Do this |
Write out the material word for word, starting with its first line and going on through the line that contains "Action: pyautogui.click(x=595, y=528)", with both ends included.

Record excerpts |
########
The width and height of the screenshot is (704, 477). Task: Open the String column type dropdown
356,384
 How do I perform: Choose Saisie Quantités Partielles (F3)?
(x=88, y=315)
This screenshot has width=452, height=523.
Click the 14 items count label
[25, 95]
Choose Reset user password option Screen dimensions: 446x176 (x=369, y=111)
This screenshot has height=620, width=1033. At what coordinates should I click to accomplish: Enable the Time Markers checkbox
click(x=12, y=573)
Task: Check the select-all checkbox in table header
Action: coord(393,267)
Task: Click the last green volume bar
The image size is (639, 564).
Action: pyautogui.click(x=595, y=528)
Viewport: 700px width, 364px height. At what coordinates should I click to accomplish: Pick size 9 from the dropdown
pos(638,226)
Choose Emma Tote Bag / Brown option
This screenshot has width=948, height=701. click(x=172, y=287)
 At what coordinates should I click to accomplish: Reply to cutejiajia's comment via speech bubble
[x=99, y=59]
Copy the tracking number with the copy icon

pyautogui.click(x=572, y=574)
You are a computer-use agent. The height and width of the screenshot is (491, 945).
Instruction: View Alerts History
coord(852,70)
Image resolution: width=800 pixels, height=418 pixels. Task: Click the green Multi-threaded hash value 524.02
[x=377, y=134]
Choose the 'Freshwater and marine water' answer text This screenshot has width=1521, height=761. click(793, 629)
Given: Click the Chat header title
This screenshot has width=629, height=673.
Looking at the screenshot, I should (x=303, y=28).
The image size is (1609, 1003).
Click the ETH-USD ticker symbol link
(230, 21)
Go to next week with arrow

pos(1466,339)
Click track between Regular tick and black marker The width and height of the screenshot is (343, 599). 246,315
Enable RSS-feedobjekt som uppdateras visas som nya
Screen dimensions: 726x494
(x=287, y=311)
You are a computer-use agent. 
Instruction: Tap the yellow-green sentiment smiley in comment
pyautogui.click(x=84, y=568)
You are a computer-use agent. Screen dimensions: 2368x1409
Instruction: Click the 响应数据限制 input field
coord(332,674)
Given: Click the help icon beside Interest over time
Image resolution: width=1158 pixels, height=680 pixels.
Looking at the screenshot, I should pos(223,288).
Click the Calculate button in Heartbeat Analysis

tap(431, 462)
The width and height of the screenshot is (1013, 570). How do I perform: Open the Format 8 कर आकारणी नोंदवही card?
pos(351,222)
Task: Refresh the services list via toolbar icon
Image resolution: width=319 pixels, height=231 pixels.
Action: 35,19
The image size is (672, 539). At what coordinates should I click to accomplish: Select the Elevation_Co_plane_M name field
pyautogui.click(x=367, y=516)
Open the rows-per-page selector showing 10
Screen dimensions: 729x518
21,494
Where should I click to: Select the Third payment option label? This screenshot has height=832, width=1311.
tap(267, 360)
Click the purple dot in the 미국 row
########
Answer to this problem |
The width and height of the screenshot is (704, 477). Task: Open the String column type dropdown
356,384
 How do I perform: Choose Saisie Quantités Partielles (F3)?
(x=88, y=315)
This screenshot has width=452, height=523.
Click the 14 items count label
[25, 95]
Choose Reset user password option Screen dimensions: 446x176 (x=369, y=111)
This screenshot has height=620, width=1033. At what coordinates should I click to accomplish: Enable the Time Markers checkbox
click(x=12, y=573)
Task: Check the select-all checkbox in table header
Action: coord(393,267)
Task: Click the last green volume bar
The image size is (639, 564).
Action: pyautogui.click(x=595, y=528)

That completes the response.